**Instructions for the task:** Count the lines in the data below that contain the string "author", matching case exactly, and give only the number.

□ □ □ □ □ □ □

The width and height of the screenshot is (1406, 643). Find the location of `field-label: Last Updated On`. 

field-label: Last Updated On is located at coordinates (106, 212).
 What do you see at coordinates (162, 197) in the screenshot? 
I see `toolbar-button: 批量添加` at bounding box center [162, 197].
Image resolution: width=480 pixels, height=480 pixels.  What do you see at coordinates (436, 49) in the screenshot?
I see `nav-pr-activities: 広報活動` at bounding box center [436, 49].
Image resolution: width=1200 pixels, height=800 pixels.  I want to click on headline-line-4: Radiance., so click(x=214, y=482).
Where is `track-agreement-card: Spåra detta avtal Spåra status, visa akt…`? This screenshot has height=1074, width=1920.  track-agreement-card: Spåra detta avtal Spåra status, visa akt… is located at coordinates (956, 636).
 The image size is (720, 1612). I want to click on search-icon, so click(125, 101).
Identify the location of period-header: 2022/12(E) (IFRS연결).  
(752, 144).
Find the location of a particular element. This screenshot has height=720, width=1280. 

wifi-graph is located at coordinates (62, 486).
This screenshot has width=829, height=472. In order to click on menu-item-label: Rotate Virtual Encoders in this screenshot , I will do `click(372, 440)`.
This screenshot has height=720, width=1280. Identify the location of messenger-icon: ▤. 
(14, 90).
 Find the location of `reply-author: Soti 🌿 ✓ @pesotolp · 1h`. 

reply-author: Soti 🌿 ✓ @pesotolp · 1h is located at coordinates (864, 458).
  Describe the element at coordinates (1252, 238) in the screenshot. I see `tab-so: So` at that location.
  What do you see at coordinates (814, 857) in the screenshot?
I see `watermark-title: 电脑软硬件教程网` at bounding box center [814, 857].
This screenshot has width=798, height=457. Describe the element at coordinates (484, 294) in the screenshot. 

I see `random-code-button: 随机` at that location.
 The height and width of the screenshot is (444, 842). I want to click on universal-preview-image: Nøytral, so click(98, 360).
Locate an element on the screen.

□ □ □ □ □ □ □

**Task response:** 2